EHCP Apache suexec or suPHP Support

First off, I lack the expertise to implement this feature or even begin to configure it. In fact, I hardly understand it myself, but it would seem that using the suPHP module alongside apache would yield the most secure and ideal setup for a webserver. Thus, this is an extremely low priority feature request, and I don't know if it's needed or not.

From my understanding, suPHP allows users to OWN only their virtual host directories allowing them access and full ownership over their files. With this setup, it allows users to be able to write files into their owned directories without chmodding them to 777. Currently, when files are uploaded via the EHCP setup, they are all owned by vsftpd and belong to the group of nobody. Thus, if one user is hacked, since the files are owned by vsftpd, everyone's files are hacked. Also, some scripts do not play nicely in terms of modifying / uploading files if they are owned by another user.

Quote from suPHP experts:

If suphp or suExec is installed and configured properly on your web server, then all the files in your directory should belong to you, and the webserver will be able to read and write any files you can read and write. When the webserver creates a file in your directory, it belongs to you. In this case, only the file's owner needs permission to write to files and execute directories. CHMOD permission of 644 for files (owner:read+write, group:read, world: read) and 755 for directories (add the ability to "execute" directories) will be sufficient.
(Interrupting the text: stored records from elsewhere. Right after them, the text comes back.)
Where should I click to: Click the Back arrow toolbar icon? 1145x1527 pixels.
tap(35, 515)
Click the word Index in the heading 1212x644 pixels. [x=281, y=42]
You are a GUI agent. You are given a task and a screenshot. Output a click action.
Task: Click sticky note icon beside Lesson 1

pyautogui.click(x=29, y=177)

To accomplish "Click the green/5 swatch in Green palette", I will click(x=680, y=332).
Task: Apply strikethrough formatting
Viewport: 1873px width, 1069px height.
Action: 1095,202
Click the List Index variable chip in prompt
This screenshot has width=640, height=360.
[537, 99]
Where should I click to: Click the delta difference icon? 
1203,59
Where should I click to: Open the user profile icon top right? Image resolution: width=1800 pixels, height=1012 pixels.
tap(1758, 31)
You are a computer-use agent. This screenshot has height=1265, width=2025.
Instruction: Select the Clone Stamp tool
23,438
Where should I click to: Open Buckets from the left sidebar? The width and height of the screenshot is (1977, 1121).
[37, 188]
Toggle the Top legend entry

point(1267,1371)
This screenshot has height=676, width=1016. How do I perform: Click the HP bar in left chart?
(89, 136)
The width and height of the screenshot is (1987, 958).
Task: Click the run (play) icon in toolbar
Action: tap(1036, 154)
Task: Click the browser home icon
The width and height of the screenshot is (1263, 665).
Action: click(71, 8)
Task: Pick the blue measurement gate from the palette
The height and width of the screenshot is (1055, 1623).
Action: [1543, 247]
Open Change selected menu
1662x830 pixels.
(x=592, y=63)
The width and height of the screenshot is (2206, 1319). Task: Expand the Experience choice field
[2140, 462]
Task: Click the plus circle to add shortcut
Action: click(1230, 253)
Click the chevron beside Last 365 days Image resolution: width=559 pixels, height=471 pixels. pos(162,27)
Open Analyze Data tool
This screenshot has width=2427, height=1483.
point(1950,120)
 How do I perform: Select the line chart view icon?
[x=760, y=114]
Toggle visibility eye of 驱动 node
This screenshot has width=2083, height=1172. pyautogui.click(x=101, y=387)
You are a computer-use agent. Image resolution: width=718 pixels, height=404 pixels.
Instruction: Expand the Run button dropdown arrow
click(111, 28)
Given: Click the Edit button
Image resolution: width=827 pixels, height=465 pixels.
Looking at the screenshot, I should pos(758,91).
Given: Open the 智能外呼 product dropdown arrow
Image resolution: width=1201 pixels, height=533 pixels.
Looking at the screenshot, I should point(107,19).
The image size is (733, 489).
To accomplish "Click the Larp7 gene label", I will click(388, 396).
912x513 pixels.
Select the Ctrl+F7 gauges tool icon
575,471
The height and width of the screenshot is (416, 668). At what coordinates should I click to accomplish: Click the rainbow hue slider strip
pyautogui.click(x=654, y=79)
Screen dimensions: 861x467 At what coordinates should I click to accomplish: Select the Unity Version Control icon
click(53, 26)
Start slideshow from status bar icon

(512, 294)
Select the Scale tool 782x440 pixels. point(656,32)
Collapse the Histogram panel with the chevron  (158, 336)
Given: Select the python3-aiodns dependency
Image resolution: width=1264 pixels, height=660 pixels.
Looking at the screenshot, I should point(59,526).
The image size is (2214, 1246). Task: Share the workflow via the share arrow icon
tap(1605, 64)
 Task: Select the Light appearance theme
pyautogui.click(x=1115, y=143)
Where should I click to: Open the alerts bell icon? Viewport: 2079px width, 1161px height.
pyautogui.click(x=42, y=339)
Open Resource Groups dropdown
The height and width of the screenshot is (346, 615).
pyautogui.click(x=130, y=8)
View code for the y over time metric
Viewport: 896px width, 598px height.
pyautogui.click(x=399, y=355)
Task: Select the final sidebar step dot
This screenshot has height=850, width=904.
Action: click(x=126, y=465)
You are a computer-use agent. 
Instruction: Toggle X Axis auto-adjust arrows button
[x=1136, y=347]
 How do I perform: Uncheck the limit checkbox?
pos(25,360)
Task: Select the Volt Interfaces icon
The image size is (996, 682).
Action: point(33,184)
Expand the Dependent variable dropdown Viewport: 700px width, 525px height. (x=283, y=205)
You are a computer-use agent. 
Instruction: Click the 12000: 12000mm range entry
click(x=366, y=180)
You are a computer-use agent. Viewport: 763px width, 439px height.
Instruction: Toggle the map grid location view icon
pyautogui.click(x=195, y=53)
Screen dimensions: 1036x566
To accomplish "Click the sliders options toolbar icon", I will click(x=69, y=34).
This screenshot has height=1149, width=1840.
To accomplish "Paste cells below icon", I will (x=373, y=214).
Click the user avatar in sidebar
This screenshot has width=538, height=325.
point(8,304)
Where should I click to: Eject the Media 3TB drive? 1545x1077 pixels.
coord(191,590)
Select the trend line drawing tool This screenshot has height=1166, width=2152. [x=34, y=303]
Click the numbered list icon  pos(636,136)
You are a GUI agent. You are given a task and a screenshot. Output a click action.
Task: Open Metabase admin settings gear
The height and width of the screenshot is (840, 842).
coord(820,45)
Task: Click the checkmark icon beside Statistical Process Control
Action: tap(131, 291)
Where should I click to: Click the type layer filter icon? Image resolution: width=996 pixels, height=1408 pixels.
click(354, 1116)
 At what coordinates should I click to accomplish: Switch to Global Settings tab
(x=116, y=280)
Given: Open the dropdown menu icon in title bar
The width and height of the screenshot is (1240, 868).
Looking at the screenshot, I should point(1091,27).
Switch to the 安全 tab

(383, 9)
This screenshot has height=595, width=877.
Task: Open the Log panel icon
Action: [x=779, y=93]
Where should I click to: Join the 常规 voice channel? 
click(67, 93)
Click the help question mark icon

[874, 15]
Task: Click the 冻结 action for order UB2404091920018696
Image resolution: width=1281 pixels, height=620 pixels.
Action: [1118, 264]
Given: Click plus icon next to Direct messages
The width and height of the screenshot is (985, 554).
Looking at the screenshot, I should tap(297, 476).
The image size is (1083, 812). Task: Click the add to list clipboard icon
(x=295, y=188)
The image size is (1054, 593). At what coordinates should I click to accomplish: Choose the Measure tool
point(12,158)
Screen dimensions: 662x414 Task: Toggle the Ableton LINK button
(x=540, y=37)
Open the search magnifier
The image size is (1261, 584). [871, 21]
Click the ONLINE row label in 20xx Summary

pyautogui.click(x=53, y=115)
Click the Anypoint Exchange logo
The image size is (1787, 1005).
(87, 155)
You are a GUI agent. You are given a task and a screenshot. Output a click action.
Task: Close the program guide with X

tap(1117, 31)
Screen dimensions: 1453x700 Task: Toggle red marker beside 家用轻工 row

When web hosts don't use suphp or suExec:

In this case, you still own files you create using ftp. Every time you use ftp to copy files to the server, they belong to you. But the webserver on these hosts does not run as you. It may run as "nobody", or else as a special username, perhaps "www-data" -- users who don't belong to the same group as your username does. This means that the webserver will not be able to write files in your directories unless you grant world write permission to your files and directories (chmod 777 for directories, 666 for files). Any new files created don't belong to you. That means that, if you are going to need to work with them later, you'll need to make these files world-writable, and directories world-executable, so that you can edit the webserver's files or delete them from webserver-created directories.

Some Interesting Guides / Reading:

Not sure if this is even worth touching... just a thought.